Birbirleriyle sürekli görüş alışverişinde bulunurlar.
Amaç ; kentin refah düzeyini artırma ve var olan ortamı yaşanabilir kılmadır.
Bu yaklaşımla Karabük’e baktığınızda ne görüyorsunuz?
Yaşanabilirlik adına…
Ortada tartışılan çok şey var tabi…
Bunların birçoğu kafa ütülüyor.
Siyasetçinin seçim malzemesi olmuş durumda.
Hepsinin üstünde gelecekle ilgili siyasi hesaplar üşüşüyor.

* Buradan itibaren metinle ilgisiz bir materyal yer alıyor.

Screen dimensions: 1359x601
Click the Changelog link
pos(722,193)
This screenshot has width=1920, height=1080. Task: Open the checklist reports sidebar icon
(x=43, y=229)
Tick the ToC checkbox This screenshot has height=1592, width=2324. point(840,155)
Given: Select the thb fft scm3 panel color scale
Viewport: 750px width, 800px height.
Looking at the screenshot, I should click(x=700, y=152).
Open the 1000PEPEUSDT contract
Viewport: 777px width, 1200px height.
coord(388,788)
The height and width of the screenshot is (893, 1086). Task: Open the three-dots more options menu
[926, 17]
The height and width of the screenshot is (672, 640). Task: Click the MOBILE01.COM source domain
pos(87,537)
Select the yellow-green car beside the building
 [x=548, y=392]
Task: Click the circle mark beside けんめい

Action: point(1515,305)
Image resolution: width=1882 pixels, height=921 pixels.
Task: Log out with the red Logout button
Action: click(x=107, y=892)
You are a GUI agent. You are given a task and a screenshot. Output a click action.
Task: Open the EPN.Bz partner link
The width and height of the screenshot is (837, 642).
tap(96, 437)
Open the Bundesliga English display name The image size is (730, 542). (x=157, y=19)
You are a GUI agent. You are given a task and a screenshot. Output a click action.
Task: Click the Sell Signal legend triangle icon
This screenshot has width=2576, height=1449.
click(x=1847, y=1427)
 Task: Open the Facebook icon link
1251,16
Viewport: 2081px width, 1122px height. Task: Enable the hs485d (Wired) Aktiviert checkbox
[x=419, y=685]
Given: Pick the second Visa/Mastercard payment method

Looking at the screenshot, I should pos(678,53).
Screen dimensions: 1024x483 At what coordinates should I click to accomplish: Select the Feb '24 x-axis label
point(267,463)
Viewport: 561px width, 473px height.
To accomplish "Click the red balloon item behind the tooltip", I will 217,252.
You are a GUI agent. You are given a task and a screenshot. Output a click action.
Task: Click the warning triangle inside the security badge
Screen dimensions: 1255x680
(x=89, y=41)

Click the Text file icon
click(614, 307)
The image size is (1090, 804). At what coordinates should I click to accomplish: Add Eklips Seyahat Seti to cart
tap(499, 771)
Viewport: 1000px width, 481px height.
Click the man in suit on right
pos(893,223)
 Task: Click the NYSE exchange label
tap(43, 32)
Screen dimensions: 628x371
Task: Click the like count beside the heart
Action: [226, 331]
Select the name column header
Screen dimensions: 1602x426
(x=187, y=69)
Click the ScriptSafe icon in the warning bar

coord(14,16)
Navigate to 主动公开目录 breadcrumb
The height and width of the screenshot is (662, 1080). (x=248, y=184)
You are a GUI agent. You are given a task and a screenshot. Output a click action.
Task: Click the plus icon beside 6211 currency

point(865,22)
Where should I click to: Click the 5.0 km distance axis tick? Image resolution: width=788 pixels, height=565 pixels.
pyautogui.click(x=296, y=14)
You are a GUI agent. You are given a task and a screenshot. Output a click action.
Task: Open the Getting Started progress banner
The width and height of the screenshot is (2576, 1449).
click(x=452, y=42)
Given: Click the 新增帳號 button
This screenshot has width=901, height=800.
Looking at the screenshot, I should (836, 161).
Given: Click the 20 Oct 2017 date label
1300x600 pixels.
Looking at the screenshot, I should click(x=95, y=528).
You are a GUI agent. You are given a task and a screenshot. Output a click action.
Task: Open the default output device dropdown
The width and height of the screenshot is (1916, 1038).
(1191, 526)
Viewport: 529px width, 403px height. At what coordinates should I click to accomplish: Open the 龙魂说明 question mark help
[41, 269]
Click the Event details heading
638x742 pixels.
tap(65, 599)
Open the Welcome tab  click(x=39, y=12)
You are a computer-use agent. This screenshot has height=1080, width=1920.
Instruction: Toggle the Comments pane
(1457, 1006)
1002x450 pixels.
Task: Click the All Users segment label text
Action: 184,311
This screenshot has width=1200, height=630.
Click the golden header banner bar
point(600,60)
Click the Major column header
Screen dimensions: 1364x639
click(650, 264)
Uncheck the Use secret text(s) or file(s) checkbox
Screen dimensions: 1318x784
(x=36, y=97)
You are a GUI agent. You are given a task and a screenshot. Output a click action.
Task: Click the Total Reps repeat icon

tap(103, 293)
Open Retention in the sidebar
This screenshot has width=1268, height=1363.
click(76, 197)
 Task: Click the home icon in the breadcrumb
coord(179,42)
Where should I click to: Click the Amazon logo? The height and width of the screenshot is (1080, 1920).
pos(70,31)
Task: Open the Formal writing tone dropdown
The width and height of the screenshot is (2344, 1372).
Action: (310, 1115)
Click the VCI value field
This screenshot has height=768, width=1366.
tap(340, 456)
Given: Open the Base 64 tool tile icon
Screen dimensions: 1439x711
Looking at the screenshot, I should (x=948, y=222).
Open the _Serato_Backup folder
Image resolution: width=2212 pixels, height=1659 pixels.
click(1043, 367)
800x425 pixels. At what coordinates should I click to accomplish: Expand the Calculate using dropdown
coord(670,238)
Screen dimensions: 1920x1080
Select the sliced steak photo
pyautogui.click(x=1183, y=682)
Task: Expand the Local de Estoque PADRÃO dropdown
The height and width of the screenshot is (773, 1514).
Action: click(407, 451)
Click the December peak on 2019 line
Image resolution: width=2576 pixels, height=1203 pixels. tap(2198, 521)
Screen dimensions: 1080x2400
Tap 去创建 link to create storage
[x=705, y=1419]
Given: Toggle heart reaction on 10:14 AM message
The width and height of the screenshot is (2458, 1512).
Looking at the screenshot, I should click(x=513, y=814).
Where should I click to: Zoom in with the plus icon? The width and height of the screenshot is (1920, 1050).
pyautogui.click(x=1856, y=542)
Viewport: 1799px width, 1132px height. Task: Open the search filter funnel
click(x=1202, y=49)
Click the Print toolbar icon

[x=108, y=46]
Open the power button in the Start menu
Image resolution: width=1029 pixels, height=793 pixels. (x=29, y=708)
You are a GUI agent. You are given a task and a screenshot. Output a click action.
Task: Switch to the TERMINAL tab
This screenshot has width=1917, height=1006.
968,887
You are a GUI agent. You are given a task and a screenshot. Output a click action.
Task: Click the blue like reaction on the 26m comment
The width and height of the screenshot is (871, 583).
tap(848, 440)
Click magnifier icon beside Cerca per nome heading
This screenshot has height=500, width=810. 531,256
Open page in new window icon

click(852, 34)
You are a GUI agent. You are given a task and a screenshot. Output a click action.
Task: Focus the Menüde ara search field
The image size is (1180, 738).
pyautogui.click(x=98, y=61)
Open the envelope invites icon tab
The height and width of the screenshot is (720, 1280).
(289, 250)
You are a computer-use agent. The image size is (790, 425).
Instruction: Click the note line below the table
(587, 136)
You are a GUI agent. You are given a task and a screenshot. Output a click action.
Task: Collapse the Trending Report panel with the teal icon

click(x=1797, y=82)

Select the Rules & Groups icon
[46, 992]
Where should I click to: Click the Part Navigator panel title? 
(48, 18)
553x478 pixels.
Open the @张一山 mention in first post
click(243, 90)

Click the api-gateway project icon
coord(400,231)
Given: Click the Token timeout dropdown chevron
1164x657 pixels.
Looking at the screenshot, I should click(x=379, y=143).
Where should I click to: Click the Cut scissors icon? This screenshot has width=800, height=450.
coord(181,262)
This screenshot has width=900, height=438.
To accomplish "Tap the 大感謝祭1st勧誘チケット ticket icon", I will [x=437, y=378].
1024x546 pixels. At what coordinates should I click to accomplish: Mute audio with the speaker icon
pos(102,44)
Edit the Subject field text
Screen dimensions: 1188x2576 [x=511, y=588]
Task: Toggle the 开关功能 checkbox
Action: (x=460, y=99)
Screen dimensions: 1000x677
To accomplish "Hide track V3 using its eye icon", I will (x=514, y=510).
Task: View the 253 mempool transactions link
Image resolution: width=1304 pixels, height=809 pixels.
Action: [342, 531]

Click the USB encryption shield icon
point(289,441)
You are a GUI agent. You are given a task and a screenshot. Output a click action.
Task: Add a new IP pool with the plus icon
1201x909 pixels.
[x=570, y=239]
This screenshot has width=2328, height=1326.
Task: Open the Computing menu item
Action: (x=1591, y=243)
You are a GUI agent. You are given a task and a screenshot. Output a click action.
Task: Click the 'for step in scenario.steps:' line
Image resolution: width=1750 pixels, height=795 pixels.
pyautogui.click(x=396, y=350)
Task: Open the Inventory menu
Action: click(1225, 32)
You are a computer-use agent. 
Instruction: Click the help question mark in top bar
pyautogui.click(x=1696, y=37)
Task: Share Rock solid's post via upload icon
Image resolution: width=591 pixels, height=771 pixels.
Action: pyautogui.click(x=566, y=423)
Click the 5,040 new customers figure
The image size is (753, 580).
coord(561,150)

O zaman yaşanabilirliği konu alan projeler bir türlü tat vermiyor.
Demek ki konuşmakla işler yürümüyor.
Memleket lafla idare edilseydi her yer güllük gülistanlık olurdu.
Ama olmuyor.
Ne demiş atalarımız.
“Ayinesi iştir kişinin lafa bakılmaz.”
Toplumsal sorunları yerinde ve zamanında çözmek için anlamlı çalışmalar yapmak gerekiyor.
Bazen çalışmakta yeterli olmuyor.
Öncelikle aşılması gereken engelleri çok iyi bilmek gerekiyor.
Diyelim ki bildiniz.
Ancak bu seferde engelleri çıkaranlarla baş etmeniz gerekiyor.
Çıkar çevrelerini alt etmek için büyük bir çabaya gerek var.
Sabır gerek.
Ayakta kalmasını bilmek….
Bilinçli olmak gerek.
Dikkat edin…
Dillendirilen hedeflere geç ulaşıyoruz.
Arada bir ebeleniyoruz.
Gel gitler oluyor.
Falan filan…
Gerçi…
Ama…
Yapılanlar , yapılmak istenenler bir türlü tat vermiyor.
İhtiyaçları karşılamıyor.
İnsanları mutlu etmiyor.
Bu nedenle…
Kent ;yaşama sanatı ve keyfi denen süreçten nasibini bir türlü alamıyor.
Bu durumda umutlarımızın üzerine sünger çekmeye yetiyor.